**What you are asked to do:**
All of the data must be returned exactly as given.

(Records from a data collection)
══════

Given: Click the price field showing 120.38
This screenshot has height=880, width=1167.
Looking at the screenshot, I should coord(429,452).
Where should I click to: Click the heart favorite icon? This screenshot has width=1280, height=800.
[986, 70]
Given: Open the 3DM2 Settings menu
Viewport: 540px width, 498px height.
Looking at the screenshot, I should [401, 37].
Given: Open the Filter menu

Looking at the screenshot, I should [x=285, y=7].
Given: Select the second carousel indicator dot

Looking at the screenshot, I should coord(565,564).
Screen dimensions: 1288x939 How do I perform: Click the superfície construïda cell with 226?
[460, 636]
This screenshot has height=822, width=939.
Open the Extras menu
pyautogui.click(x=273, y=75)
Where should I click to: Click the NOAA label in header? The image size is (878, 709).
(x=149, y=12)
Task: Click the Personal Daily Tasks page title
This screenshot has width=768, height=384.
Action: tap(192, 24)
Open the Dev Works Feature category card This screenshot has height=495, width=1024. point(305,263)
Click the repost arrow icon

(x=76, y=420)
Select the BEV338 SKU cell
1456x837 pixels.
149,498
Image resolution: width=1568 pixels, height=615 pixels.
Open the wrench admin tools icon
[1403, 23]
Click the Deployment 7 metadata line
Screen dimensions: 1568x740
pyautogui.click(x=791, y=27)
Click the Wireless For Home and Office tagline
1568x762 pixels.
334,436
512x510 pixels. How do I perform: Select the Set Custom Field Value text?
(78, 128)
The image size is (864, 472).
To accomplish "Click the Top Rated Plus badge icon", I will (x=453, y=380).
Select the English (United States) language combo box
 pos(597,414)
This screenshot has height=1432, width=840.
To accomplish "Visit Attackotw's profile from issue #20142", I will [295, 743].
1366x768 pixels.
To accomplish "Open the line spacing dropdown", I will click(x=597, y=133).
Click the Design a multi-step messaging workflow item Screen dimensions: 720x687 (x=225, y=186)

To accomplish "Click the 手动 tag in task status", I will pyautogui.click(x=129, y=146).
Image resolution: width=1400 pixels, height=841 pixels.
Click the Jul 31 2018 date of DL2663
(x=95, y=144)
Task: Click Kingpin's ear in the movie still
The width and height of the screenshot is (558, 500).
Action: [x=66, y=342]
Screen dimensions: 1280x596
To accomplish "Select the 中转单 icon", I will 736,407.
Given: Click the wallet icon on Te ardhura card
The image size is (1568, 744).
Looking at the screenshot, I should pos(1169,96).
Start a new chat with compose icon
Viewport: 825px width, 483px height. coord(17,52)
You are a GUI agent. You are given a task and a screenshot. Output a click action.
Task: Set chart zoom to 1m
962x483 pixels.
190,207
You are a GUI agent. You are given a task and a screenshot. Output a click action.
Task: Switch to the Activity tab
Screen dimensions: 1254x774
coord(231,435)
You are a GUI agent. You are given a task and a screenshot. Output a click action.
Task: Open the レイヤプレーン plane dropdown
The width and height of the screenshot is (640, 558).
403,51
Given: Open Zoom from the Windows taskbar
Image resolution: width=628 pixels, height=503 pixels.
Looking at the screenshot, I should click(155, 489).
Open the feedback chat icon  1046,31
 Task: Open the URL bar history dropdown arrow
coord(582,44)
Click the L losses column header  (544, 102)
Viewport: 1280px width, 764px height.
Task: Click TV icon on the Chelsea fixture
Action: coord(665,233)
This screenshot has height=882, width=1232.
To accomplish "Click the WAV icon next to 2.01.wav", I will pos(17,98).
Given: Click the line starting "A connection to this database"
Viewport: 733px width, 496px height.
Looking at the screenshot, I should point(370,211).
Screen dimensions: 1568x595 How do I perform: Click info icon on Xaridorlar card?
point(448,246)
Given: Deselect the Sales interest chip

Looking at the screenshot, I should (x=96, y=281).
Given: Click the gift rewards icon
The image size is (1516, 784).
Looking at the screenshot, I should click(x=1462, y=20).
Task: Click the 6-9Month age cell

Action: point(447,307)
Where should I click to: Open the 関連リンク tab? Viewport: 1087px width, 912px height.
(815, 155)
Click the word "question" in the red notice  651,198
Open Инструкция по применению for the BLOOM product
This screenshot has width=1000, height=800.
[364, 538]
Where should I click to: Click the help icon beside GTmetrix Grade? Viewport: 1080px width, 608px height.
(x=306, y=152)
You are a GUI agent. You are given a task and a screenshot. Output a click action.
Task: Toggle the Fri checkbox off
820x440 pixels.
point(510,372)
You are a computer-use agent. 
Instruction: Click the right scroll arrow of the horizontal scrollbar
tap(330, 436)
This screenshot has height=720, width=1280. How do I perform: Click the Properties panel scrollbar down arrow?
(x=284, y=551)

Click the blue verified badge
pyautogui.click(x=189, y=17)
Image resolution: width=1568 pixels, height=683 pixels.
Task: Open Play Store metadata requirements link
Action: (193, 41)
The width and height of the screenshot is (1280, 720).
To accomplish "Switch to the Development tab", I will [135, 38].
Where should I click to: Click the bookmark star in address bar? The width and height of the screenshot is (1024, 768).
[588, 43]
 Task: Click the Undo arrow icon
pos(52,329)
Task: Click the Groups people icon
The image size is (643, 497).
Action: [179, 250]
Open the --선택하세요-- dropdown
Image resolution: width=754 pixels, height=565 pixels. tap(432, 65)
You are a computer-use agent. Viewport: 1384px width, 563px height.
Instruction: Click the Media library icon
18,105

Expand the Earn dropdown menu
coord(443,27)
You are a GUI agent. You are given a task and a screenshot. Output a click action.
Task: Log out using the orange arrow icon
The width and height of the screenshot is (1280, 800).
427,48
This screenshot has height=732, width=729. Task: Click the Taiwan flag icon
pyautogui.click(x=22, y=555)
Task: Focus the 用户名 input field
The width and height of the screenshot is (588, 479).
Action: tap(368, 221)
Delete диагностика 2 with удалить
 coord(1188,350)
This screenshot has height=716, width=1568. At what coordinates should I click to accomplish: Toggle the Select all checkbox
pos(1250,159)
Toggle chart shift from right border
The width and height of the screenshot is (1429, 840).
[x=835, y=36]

══════

**Finished exercise:**
Given: Click the price field showing 120.38
This screenshot has height=880, width=1167.
Looking at the screenshot, I should coord(429,452).
Where should I click to: Click the heart favorite icon? This screenshot has width=1280, height=800.
[986, 70]
Given: Open the 3DM2 Settings menu
Viewport: 540px width, 498px height.
Looking at the screenshot, I should [401, 37].
Given: Open the Filter menu

Looking at the screenshot, I should [x=285, y=7].
Given: Select the second carousel indicator dot

Looking at the screenshot, I should coord(565,564).
Screen dimensions: 1288x939 How do I perform: Click the superfície construïda cell with 226?
[460, 636]
This screenshot has height=822, width=939.
Open the Extras menu
pyautogui.click(x=273, y=75)
Where should I click to: Click the NOAA label in header? The image size is (878, 709).
(x=149, y=12)
Task: Click the Personal Daily Tasks page title
This screenshot has width=768, height=384.
Action: tap(192, 24)
Open the Dev Works Feature category card This screenshot has height=495, width=1024. point(305,263)
Click the repost arrow icon

(x=76, y=420)
Select the BEV338 SKU cell
1456x837 pixels.
149,498
Image resolution: width=1568 pixels, height=615 pixels.
Open the wrench admin tools icon
[1403, 23]
Click the Deployment 7 metadata line
Screen dimensions: 1568x740
pyautogui.click(x=791, y=27)
Click the Wireless For Home and Office tagline
1568x762 pixels.
334,436
512x510 pixels. How do I perform: Select the Set Custom Field Value text?
(78, 128)
The image size is (864, 472).
To accomplish "Click the Top Rated Plus badge icon", I will (x=453, y=380).
Select the English (United States) language combo box
 pos(597,414)
This screenshot has height=1432, width=840.
To accomplish "Visit Attackotw's profile from issue #20142", I will [295, 743].
1366x768 pixels.
To accomplish "Open the line spacing dropdown", I will click(x=597, y=133).
Click the Design a multi-step messaging workflow item Screen dimensions: 720x687 (x=225, y=186)

To accomplish "Click the 手动 tag in task status", I will pyautogui.click(x=129, y=146).
Image resolution: width=1400 pixels, height=841 pixels.
Click the Jul 31 2018 date of DL2663
(x=95, y=144)
Task: Click Kingpin's ear in the movie still
The width and height of the screenshot is (558, 500).
Action: [x=66, y=342]
Screen dimensions: 1280x596
To accomplish "Select the 中转单 icon", I will 736,407.
Given: Click the wallet icon on Te ardhura card
The image size is (1568, 744).
Looking at the screenshot, I should pos(1169,96).
Start a new chat with compose icon
Viewport: 825px width, 483px height. coord(17,52)
You are a GUI agent. You are given a task and a screenshot. Output a click action.
Task: Set chart zoom to 1m
962x483 pixels.
190,207
You are a GUI agent. You are given a task and a screenshot. Output a click action.
Task: Switch to the Activity tab
Screen dimensions: 1254x774
coord(231,435)
You are a GUI agent. You are given a task and a screenshot. Output a click action.
Task: Open the レイヤプレーン plane dropdown
The width and height of the screenshot is (640, 558).
403,51
Given: Open Zoom from the Windows taskbar
Image resolution: width=628 pixels, height=503 pixels.
Looking at the screenshot, I should click(155, 489).
Open the feedback chat icon  1046,31
 Task: Open the URL bar history dropdown arrow
coord(582,44)
Click the L losses column header  (544, 102)
Viewport: 1280px width, 764px height.
Task: Click TV icon on the Chelsea fixture
Action: coord(665,233)
This screenshot has height=882, width=1232.
To accomplish "Click the WAV icon next to 2.01.wav", I will pos(17,98).
Given: Click the line starting "A connection to this database"
Viewport: 733px width, 496px height.
Looking at the screenshot, I should point(370,211).
Screen dimensions: 1568x595 How do I perform: Click info icon on Xaridorlar card?
point(448,246)
Given: Deselect the Sales interest chip

Looking at the screenshot, I should (x=96, y=281).
Given: Click the gift rewards icon
The image size is (1516, 784).
Looking at the screenshot, I should click(x=1462, y=20).
Task: Click the 6-9Month age cell

Action: point(447,307)
Where should I click to: Open the 関連リンク tab? Viewport: 1087px width, 912px height.
(815, 155)
Click the word "question" in the red notice  651,198
Open Инструкция по применению for the BLOOM product
This screenshot has width=1000, height=800.
[364, 538]
Where should I click to: Click the help icon beside GTmetrix Grade? Viewport: 1080px width, 608px height.
(x=306, y=152)
You are a GUI agent. You are given a task and a screenshot. Output a click action.
Task: Toggle the Fri checkbox off
820x440 pixels.
point(510,372)
You are a computer-use agent. 
Instruction: Click the right scroll arrow of the horizontal scrollbar
tap(330, 436)
This screenshot has height=720, width=1280. How do I perform: Click the Properties panel scrollbar down arrow?
(x=284, y=551)

Click the blue verified badge
pyautogui.click(x=189, y=17)
Image resolution: width=1568 pixels, height=683 pixels.
Task: Open Play Store metadata requirements link
Action: (193, 41)
The width and height of the screenshot is (1280, 720).
To accomplish "Switch to the Development tab", I will [135, 38].
Where should I click to: Click the bookmark star in address bar? The width and height of the screenshot is (1024, 768).
[588, 43]
 Task: Click the Undo arrow icon
pos(52,329)
Task: Click the Groups people icon
The image size is (643, 497).
Action: [179, 250]
Open the --선택하세요-- dropdown
Image resolution: width=754 pixels, height=565 pixels. tap(432, 65)
You are a computer-use agent. Viewport: 1384px width, 563px height.
Instruction: Click the Media library icon
18,105

Expand the Earn dropdown menu
coord(443,27)
You are a GUI agent. You are given a task and a screenshot. Output a click action.
Task: Log out using the orange arrow icon
The width and height of the screenshot is (1280, 800).
427,48
This screenshot has height=732, width=729. Task: Click the Taiwan flag icon
pyautogui.click(x=22, y=555)
Task: Focus the 用户名 input field
The width and height of the screenshot is (588, 479).
Action: tap(368, 221)
Delete диагностика 2 with удалить
 coord(1188,350)
This screenshot has height=716, width=1568. At what coordinates should I click to accomplish: Toggle the Select all checkbox
pos(1250,159)
Toggle chart shift from right border
The width and height of the screenshot is (1429, 840).
[x=835, y=36]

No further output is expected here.